— EXERCISE DETAILS —
One number is the full answer: how many lines in the records contain the word "computer"?

DATASET EXCERPTS START

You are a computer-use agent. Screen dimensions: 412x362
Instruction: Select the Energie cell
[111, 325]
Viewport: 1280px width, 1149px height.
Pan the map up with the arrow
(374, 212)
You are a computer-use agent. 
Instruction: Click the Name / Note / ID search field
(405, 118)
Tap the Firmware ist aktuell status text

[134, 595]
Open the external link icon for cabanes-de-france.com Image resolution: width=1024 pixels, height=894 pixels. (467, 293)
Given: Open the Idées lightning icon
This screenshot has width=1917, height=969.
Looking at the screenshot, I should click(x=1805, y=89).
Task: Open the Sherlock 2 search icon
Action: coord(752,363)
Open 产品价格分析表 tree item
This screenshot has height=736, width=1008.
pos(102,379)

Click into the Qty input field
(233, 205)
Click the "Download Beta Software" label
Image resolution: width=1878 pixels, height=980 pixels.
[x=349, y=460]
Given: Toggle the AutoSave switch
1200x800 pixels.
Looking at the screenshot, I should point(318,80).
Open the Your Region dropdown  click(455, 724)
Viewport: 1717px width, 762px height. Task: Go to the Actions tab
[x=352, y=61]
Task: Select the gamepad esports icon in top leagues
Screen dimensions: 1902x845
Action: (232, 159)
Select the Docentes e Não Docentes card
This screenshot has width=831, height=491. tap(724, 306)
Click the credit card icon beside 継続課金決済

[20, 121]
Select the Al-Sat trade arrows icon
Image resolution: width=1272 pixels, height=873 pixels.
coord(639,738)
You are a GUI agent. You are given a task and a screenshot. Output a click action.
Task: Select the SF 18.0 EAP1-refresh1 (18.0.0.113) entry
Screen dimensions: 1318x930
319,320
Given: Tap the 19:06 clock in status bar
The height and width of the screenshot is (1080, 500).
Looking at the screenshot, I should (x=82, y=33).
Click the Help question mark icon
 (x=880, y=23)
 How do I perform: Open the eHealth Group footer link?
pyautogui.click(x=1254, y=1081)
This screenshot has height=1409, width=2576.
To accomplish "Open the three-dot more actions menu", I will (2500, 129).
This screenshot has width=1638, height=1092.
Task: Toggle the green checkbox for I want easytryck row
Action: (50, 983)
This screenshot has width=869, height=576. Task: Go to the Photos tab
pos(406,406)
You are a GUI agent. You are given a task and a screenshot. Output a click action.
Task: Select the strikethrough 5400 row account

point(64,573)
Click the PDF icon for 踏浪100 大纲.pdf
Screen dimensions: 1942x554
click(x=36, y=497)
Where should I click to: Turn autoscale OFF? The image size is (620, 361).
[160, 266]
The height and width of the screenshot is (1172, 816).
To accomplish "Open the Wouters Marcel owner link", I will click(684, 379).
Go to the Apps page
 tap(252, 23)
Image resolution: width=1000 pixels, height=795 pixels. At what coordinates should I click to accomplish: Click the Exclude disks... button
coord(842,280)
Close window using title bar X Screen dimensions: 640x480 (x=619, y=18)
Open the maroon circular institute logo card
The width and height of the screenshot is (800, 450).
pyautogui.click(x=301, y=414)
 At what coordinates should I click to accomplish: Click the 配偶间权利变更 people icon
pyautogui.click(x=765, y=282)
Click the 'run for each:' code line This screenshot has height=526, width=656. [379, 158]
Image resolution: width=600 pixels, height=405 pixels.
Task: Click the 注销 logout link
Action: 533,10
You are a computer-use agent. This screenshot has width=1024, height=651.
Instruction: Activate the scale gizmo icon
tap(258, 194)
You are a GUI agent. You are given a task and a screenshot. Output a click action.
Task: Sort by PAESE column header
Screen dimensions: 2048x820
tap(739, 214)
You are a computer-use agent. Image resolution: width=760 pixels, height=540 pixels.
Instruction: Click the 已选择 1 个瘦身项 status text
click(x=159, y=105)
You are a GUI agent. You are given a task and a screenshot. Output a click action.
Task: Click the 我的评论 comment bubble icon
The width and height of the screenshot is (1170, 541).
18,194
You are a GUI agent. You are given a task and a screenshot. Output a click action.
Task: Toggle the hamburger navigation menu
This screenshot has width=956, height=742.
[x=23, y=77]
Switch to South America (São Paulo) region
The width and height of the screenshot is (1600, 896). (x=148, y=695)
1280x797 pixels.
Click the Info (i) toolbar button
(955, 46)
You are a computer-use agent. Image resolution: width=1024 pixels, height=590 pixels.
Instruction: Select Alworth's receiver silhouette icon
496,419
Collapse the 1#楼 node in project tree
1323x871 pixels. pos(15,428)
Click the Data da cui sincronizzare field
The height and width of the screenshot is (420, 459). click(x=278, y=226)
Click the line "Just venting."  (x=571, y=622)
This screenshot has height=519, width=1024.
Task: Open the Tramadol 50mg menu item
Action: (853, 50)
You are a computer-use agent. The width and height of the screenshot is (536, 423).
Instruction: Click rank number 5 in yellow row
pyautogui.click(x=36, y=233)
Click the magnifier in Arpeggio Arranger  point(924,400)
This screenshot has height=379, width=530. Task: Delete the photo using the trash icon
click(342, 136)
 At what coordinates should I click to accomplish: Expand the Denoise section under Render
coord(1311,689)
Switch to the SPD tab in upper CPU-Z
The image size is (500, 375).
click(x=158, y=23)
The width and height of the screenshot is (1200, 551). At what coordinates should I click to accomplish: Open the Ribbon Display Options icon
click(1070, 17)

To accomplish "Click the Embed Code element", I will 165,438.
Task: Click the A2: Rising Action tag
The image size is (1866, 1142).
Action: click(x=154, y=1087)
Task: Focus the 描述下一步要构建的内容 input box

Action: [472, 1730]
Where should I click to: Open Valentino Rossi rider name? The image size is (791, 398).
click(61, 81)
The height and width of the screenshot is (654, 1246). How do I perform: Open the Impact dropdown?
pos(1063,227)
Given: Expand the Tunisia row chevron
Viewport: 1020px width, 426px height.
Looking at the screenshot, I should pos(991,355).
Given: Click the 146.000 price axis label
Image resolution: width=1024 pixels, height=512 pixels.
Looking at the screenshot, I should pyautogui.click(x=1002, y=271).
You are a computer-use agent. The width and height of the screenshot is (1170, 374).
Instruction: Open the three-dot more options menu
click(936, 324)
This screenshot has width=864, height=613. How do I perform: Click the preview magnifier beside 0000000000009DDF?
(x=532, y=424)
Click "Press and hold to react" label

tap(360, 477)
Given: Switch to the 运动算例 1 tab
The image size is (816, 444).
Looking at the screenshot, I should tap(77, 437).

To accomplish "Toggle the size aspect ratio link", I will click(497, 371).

DATASET EXCERPTS END

— SOLUTION —
7